After completing CD34+ cell collection, the patients were immediately sent to the cardiac catheterization room to receiving the intra-superficial femoral arterial transfusion of CD34+ cells into the target vessels below the ankle level.
4.3. Procedure and Protocol of Hyperbaric Oxygen Therapy
The procedure and protocol for hyperbaric oxygen therapy have been reported in our previous study [25]. The HBO therapy was performed for the patients in a sealed multi-place chamber at a pressure of 2.5 atmospheres absolute (ATA). Air pressure was gradually increased from 1 to 2.5 ATA over a 15 min duration. Oxygen of 100% medical-grade was inhaled through a plastic face mask for 25 min, followed by a 5 min break, for a total of 90 min per treatment. Air pressure was then decompressed from 2.5 ATA down to 1.0 ATA within 15 min to complete the treatment. HBO was performed daily, five times a week, for a total of 10–15 treatments.
All patients that received HBO therapy were safe without any complications, irrespective of recruitment from the hospitalization or outpatient department.
4.4. Ethics of Animal Model Study
All animal procedures were approved by the Institute of Animal Care and Use Committee at Kaohsiung Chang Gung Memorial Hospital (Affidavit of Approval of Animal Use Protocol No. 2017121301; date of approval 30 January 2018) and performed in accordance with the Guide for the Care and Use of Laboratory Animals.
Animals were housed in an Association for Assessment and Accreditation of Laboratory Animal Care International (AAALAC; Frederick, MD, USA)-approved animal facility in our hospital with controlled temperature and light cycles (24 °C and 12/12 light cycle).

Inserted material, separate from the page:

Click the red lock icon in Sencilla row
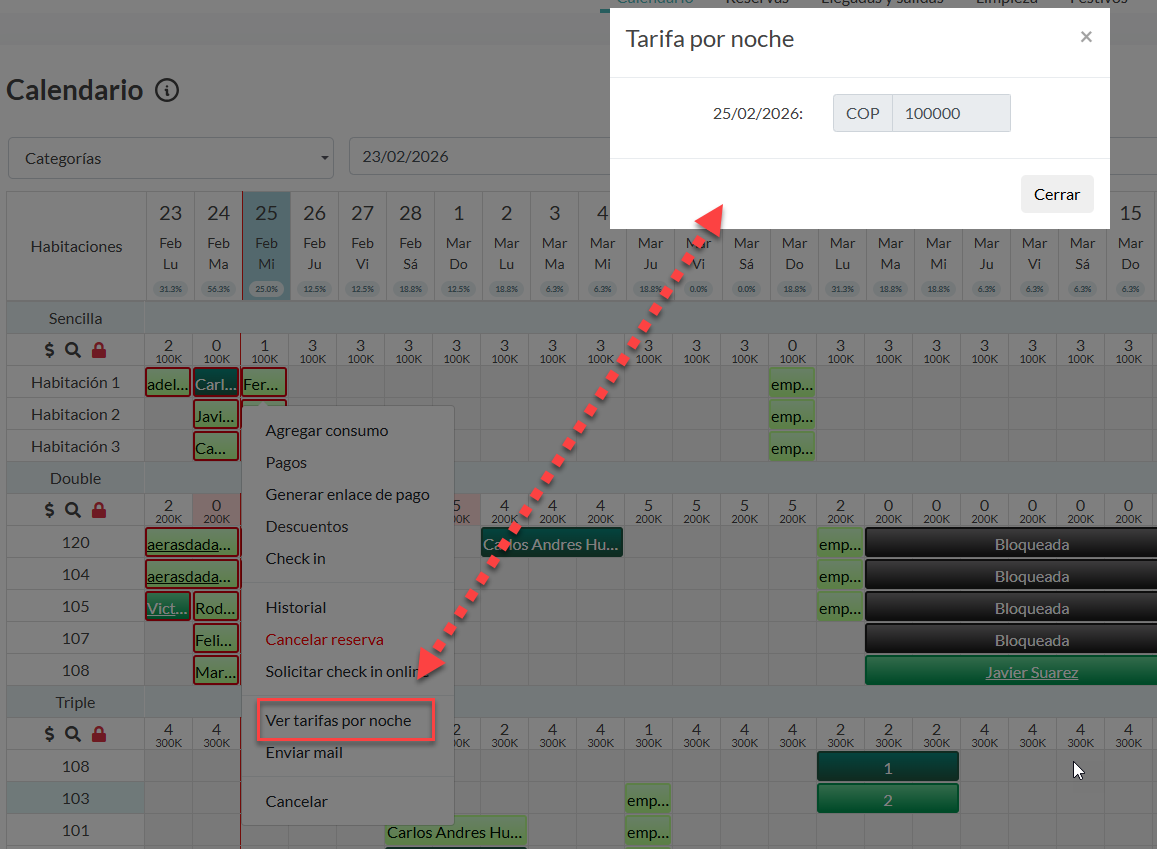Image resolution: width=1157 pixels, height=849 pixels. click(x=98, y=350)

4.5. Animal Model of CLI, Animal Grouping and Strategic Treatments
The procedure and protocol of CLI were based on our previous report [29]. Briefly, pathogen-free, adult male nude mice weighing 22–25 g (Charles River Technology, BioLASCO Taiwan Co., Ltd., Taiwan) in CLI groups were anesthetized by inhalation of 2.0% isoflurane. The nude mice were placed in a supine position on a warming pad at 37 °C with the left hind limbs shaved. Under sterile conditions, the left femoral artery, small arterioles, circumferential femoral artery and veins were exposed and ligated over their proximal and distal portions before removal. To avoid the presence of collateral circulation, the branches were removed altogether. For the laser Doppler study, 10 nude mice in each group were utilized and 6 nude mice in each group were used for cellular-molecular assessment. For animals that served as controls, only the arteries were isolated, without ligation.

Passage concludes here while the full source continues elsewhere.